To help balance the $1.4 billion budget hole projected for Fiscal Year 2021, a number of areas of state spending were modified. In HB 2760, the State Affordable Housing Tax Credit was maintained by reducing the limit on new 10-year tax credits issued to qualified homebuilders from $4 million a year to $2 million a year, saving the state $110 million over the next decade.

“When you’re facing a 17% budget hole, difficult decisions get made that can be reevaluated when revenues return.
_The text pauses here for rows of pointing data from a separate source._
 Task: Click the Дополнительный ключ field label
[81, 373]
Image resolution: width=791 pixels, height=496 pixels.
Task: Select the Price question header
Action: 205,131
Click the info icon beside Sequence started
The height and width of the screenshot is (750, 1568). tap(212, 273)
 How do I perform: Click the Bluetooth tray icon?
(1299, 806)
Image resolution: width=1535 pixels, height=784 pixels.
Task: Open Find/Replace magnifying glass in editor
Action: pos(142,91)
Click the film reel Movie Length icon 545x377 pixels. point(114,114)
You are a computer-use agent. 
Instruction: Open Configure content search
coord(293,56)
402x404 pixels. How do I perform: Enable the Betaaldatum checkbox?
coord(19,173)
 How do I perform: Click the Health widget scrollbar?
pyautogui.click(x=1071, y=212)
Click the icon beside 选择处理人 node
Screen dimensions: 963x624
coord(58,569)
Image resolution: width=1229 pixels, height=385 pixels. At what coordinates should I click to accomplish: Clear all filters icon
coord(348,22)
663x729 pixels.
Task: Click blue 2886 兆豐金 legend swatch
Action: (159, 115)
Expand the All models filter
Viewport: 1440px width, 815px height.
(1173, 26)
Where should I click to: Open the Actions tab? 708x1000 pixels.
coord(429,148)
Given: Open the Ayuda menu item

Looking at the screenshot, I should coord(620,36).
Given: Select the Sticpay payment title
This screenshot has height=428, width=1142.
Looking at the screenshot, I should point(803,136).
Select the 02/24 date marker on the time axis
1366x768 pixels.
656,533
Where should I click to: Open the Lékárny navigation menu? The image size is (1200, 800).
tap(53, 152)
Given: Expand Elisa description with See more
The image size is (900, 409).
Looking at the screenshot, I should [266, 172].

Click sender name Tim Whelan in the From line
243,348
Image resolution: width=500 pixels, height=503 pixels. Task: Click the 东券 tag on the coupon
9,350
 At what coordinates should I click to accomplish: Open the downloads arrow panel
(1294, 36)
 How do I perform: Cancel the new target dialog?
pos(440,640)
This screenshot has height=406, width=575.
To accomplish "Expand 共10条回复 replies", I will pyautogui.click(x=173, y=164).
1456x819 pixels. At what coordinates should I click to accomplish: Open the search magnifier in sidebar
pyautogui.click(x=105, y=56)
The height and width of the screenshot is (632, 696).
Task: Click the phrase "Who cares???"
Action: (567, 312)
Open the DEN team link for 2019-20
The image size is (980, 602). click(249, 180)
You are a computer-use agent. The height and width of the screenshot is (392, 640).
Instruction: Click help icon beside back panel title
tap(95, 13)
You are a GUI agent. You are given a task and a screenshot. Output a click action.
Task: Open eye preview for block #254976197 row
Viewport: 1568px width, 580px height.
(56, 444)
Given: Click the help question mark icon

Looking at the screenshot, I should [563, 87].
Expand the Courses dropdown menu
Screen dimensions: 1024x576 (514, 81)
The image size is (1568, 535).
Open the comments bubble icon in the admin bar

This is one of those cases,” said House Appropriations and Budget Vice Chairman Kyle Hilbert, R-Bristow. “This program will be able to maintain operations under a reduced credit amount until it can be reevaluated when state revenues rebound.”

The state Incentive Evaluation Commission recommended the credit be modified after finding it had not yet produced a positive return on investment for the state.

“Legislators had to decide how to fund core services in a pandemic, and we did that by making modifications such as this one,” Hilbert said. “I recognize this is a topic that will need to continue to be discussed, and I thank my colleagues for their honest debate on this bill. I look forward to working with both sides of the aisle to examine better ways to assist impoverished communities than giving tax credits to developers.”

HB 2760 was part of the FY 2021 budget agreement and it now heads to the Senate.

House Democrats Vote in Block against Cut to Affordable Housing Credit 

OKLAHOMA CITY -- The Oklahoma House Democratic Caucus voted unanimously against legislation that jeopardizes affordable housing throughout Oklahoma.

House Bill 2760, which passed 59 to 41, would reduce the total annual credit for the annual cap for the Oklahoma Affordable Housing Act from $4 million to $2 million over the next ten years.

“Throughout the debate and the questions on this bill, it was reiterated how this credit successfully encourages builders to build affordable housing,” said Rep. Monroe Nichols, D-Tulsa. “Yet, it’s one of the first ones we looked at to fill this year’s budget hole.”

During debate on the bill, Nichols pointed out that when looking at needs versus wants, the Oklahoma Film Enhancement Rebate Program would have been a better place to look.

“We are taking away tax credits for affordable housing, which supports thousands of Oklahomans, while maintaining an $8 million credit to help rich people from out of state get richer,” Nichols said. “As legislators, we should be focusing more on affordable housing units being built in our state before making mortgage payments on mansions in the Hollywood Hills.”

State Rep. Trish Ranson, D-Stillwater, spoke about real problems in her community and how limiting the credit could negatively impact her constituents.

“Stillwater residents already have to compete with students, who often pay a higher rent, to find affordable housing,” Ranson said. “I fear decreasing this credit would make it harder to access affordable housing in our community.”

House Minority Leader Emily Virgin, D-Norman, shared her caucus’ disagreement with this particular method to fill the current budget hole.

“There are lots of cuts and credits that our caucus would like to look at to fill this budget hole,” Virgin said. “Affordable housing is not one of them. One of the most interesting parts of the bill presentation was when the presenter said that the Republican caucus has been looking at this stream of revenue for months. It is frustrating that the GOP, whether it’s the governor or legislative leadership, continues to use this pandemic to achieve political goals.”

HB2760 is now eligible to be heard in the Senate.